***** THE DATA *****

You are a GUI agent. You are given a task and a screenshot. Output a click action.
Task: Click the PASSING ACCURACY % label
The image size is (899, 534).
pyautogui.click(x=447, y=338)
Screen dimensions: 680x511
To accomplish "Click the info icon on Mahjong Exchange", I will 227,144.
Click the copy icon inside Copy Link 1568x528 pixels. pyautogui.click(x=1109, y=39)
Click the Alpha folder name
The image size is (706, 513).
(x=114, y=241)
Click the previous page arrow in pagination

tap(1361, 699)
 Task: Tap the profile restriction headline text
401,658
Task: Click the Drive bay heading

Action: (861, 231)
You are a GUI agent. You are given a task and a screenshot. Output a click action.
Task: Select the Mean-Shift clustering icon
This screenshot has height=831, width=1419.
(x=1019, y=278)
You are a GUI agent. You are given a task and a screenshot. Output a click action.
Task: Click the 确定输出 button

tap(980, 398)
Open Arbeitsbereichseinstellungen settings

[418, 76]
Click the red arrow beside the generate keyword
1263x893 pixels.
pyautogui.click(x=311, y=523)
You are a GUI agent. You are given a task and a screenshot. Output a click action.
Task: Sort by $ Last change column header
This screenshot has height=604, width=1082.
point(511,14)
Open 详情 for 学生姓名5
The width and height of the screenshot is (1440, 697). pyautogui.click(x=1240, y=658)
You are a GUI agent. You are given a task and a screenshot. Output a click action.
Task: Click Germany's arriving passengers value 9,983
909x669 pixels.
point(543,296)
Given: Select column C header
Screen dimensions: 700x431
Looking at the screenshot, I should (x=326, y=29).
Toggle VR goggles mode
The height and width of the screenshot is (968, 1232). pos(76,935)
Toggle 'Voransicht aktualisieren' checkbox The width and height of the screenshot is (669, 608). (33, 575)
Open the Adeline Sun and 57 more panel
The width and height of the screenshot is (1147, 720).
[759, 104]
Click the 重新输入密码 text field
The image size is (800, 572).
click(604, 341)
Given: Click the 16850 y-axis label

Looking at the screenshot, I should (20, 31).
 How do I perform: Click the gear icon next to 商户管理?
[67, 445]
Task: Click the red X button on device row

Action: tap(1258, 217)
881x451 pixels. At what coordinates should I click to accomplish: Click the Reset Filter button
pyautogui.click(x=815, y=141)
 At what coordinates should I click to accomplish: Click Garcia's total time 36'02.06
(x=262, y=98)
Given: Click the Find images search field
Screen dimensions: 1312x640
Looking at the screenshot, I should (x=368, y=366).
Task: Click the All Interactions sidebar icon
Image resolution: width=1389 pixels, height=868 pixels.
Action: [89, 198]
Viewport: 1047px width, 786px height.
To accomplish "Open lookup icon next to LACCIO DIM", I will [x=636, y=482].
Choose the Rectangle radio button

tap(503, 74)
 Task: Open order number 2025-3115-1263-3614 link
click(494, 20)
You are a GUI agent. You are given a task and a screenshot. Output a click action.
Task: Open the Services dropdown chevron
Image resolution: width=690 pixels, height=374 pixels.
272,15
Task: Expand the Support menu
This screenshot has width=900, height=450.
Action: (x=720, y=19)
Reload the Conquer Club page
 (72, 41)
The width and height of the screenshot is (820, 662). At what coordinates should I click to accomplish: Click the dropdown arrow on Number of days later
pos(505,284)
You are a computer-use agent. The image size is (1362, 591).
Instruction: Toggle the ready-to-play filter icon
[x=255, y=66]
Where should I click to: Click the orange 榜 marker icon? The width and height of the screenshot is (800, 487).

*****

▸ **ASSIGNED TASK**
Copy out all the records exactly.

▸ **ANSWER BELOW**
You are a GUI agent. You are given a task and a screenshot. Output a click action.
Task: Click the PASSING ACCURACY % label
The image size is (899, 534).
pyautogui.click(x=447, y=338)
Screen dimensions: 680x511
To accomplish "Click the info icon on Mahjong Exchange", I will 227,144.
Click the copy icon inside Copy Link 1568x528 pixels. pyautogui.click(x=1109, y=39)
Click the Alpha folder name
The image size is (706, 513).
(x=114, y=241)
Click the previous page arrow in pagination

tap(1361, 699)
 Task: Tap the profile restriction headline text
401,658
Task: Click the Drive bay heading

Action: (861, 231)
You are a GUI agent. You are given a task and a screenshot. Output a click action.
Task: Select the Mean-Shift clustering icon
This screenshot has height=831, width=1419.
(x=1019, y=278)
You are a GUI agent. You are given a task and a screenshot. Output a click action.
Task: Click the 确定输出 button

tap(980, 398)
Open Arbeitsbereichseinstellungen settings

[418, 76]
Click the red arrow beside the generate keyword
1263x893 pixels.
pyautogui.click(x=311, y=523)
You are a GUI agent. You are given a task and a screenshot. Output a click action.
Task: Sort by $ Last change column header
This screenshot has height=604, width=1082.
point(511,14)
Open 详情 for 学生姓名5
The width and height of the screenshot is (1440, 697). pyautogui.click(x=1240, y=658)
You are a GUI agent. You are given a task and a screenshot. Output a click action.
Task: Click Germany's arriving passengers value 9,983
909x669 pixels.
point(543,296)
Given: Select column C header
Screen dimensions: 700x431
Looking at the screenshot, I should (x=326, y=29).
Toggle VR goggles mode
The height and width of the screenshot is (968, 1232). pos(76,935)
Toggle 'Voransicht aktualisieren' checkbox The width and height of the screenshot is (669, 608). (33, 575)
Open the Adeline Sun and 57 more panel
The width and height of the screenshot is (1147, 720).
[759, 104]
Click the 重新输入密码 text field
The image size is (800, 572).
click(604, 341)
Given: Click the 16850 y-axis label

Looking at the screenshot, I should (20, 31).
 How do I perform: Click the gear icon next to 商户管理?
[67, 445]
Task: Click the red X button on device row

Action: tap(1258, 217)
881x451 pixels. At what coordinates should I click to accomplish: Click the Reset Filter button
pyautogui.click(x=815, y=141)
 At what coordinates should I click to accomplish: Click Garcia's total time 36'02.06
(x=262, y=98)
Given: Click the Find images search field
Screen dimensions: 1312x640
Looking at the screenshot, I should (x=368, y=366).
Task: Click the All Interactions sidebar icon
Image resolution: width=1389 pixels, height=868 pixels.
Action: [89, 198]
Viewport: 1047px width, 786px height.
To accomplish "Open lookup icon next to LACCIO DIM", I will [x=636, y=482].
Choose the Rectangle radio button

tap(503, 74)
 Task: Open order number 2025-3115-1263-3614 link
click(494, 20)
You are a GUI agent. You are given a task and a screenshot. Output a click action.
Task: Open the Services dropdown chevron
Image resolution: width=690 pixels, height=374 pixels.
272,15
Task: Expand the Support menu
This screenshot has width=900, height=450.
Action: (x=720, y=19)
Reload the Conquer Club page
 (72, 41)
The width and height of the screenshot is (820, 662). At what coordinates should I click to accomplish: Click the dropdown arrow on Number of days later
pos(505,284)
You are a computer-use agent. The image size is (1362, 591).
Instruction: Toggle the ready-to-play filter icon
[x=255, y=66]
Where should I click to: Click the orange 榜 marker icon? The width and height of the screenshot is (800, 487).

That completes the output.